It was only a matter of time. Last Friday, a federal judge in Washington State entered a preliminary injunction ordering the state’s Medicaid program to pay for direct-acting antivirals—think Harvoni or Sovaldi—for any beneficiary diagnosed with Hepatitis C.
Like many states, Washington has a policy of refusing to supply the drugs until the disease has progressed far enough to seriously scar the patient’s liver. The reason is money: state Medicaid programs all over the country are buckling under the cost of paying for the new Hep C drugs. Limiting their availability is a rough-and-ready way to spread the costs of the new drugs over a number of years.
But it’s not good medical care. Prominent clinical guidelines say that the new direct-acting antivirals should be offered to anyone with Hep C—no matter what their stage of disease. Why should your liver have to start turning into a raisin before you’re cured?
In a clash between financial and medical necessity, the Medicaid statute sides with medical necessity. Under §1927(d), a state Medicaid program can decline to cover a drug if “the prescribed use is not for a medically accepted indication” or if the drug doesn’t have a “clinically meaningful therapeutic advantage” over alternatives. You can’t withhold cures just because they’re expensive.
CMS apparently thinks so too. Back in November of last year, the agency published a letter expressing its “concer[n] that some states are restricting access to [direct-acting antivirals] drugs contrary to the statutory requirements in section 1927 of the Act by imposing conditions for coverage that may unreasonably restrict access to these drugs.”
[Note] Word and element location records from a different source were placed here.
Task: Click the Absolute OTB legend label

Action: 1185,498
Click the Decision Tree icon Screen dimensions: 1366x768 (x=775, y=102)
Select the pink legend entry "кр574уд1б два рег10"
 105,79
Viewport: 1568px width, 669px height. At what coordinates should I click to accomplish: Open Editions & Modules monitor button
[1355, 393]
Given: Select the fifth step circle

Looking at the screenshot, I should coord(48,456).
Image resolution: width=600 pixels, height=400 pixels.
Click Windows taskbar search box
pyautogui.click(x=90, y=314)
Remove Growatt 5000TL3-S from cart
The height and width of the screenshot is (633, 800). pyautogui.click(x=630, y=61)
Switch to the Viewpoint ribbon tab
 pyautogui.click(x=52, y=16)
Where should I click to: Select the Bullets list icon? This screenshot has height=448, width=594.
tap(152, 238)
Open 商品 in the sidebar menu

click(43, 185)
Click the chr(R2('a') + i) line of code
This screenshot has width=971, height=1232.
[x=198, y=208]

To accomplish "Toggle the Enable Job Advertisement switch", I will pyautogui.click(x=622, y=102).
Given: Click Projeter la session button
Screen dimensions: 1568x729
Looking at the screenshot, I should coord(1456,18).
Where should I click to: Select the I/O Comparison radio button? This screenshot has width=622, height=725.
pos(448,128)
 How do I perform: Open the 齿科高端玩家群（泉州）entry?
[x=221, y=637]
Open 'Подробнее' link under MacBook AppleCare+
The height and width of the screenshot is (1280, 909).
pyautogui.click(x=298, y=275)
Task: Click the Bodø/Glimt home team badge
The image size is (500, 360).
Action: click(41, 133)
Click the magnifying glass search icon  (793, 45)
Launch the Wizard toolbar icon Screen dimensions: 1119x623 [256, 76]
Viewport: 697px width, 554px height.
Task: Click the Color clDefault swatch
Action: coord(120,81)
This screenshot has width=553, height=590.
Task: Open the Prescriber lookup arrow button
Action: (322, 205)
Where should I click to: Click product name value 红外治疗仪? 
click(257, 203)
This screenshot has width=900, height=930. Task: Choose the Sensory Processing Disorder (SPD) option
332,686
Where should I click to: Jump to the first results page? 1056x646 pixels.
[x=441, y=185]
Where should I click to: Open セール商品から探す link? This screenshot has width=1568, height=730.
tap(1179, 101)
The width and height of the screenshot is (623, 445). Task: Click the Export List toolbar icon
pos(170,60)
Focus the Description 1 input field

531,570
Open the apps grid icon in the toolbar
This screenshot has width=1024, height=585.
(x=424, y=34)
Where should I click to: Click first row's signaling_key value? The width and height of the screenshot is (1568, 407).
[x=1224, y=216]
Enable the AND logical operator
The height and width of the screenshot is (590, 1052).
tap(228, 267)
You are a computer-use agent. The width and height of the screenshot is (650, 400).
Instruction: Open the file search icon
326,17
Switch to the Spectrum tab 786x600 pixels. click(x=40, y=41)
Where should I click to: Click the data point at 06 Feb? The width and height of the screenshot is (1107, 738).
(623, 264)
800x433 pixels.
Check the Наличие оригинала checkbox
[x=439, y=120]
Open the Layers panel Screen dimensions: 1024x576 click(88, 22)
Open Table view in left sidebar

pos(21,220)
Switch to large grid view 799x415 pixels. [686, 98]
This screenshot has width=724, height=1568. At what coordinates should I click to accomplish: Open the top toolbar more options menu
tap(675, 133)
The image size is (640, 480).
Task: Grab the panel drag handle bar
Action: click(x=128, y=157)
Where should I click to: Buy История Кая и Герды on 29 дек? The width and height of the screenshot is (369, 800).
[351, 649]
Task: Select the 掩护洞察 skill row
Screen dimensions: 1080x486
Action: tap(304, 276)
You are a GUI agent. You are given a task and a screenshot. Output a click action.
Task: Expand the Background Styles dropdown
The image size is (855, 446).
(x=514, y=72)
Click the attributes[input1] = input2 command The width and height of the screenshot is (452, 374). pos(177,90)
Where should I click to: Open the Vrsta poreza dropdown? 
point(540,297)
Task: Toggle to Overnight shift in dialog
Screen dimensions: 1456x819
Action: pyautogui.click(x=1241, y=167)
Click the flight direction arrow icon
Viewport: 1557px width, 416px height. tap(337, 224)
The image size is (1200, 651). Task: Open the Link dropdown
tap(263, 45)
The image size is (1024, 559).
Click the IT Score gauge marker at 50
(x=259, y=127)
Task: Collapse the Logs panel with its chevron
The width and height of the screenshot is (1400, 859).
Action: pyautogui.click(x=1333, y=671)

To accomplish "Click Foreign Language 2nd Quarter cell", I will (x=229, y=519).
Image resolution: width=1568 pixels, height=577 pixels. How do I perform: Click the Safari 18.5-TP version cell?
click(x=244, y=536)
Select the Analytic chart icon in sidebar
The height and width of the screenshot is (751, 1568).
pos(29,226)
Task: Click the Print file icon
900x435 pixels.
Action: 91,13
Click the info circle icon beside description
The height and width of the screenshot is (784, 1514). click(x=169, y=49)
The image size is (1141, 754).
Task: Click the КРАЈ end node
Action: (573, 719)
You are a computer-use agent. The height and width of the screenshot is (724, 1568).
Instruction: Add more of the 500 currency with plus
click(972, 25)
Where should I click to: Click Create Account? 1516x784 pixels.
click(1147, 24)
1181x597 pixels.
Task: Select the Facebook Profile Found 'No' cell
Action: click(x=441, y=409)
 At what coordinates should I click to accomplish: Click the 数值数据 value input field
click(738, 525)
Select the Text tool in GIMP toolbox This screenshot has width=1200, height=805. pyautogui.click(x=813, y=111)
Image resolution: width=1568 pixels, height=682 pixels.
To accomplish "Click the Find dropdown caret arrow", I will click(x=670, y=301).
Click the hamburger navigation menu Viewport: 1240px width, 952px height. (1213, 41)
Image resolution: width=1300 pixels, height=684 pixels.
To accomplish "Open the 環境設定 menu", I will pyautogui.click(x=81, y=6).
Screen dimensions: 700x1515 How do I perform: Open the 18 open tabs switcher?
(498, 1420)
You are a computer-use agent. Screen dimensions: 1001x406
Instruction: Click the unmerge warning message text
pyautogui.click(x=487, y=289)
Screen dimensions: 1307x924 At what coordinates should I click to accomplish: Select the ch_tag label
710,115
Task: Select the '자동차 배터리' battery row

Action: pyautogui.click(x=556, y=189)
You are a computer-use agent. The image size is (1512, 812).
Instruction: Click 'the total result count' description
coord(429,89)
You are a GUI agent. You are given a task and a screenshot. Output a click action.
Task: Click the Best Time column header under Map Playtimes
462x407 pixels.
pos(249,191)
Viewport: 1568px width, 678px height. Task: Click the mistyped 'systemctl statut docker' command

For the Washington judge, then, this was an easy case. Although the state argued that monitoring was medically appropriate for people with early-stage Hep C, it didn’t “address the liver damage that enrollees could suffer during this ‘monitoring’ period.” The state also claimed that limiting availability of the Hep C drugs might avoid “the currently ill-defined risks of these new medications.” The judge was scornful: “This assertion of ‘ill-defined risks’ is not supported by any clinical evidence and is contradicted by the [state’s] own documents.”
A similar lawsuit has already been brought against Indiana’s Medicaid program, and I expect the outcome to be the same. The legal question here is not remotely difficult: under federal law, Medicaid beneficiaries diagnosed with Hepatitis C are entitled to a cure. The states may be under fiscal pressure, but that doesn’t make the drugs any less medically necessary. (Other cases have been brought against state prison systems for withholding the drugs, including in Pennsylvania. Those cases present somewhat different legal questions.)
That’s not to slight Washington’s concerns with the extraordinary one-time costs of the new therapies. As Austin has written recently, innovation is likely to yield breakthrough drugs that puts even greater pressure on state budgets: “The day that [a] life-extending $1 million ‘miracle’ pill arrives (or the precision-medicine equivalent of a collection of drugs), we may look back on the current hepatitis C treatment funding problems nostalgically.”
Before that day arrives, we need to think hard about how to afford state Medicaid programs more flexibility to spread the one-time costs of a breakthrough drug over a number of years. More generally, we’ll need to have a difficult conversation about how much we’re willing to spend on new therapies given other, competing priorities.
In the meantime, though, I expect that the states will keep losing these Hep C lawsuits.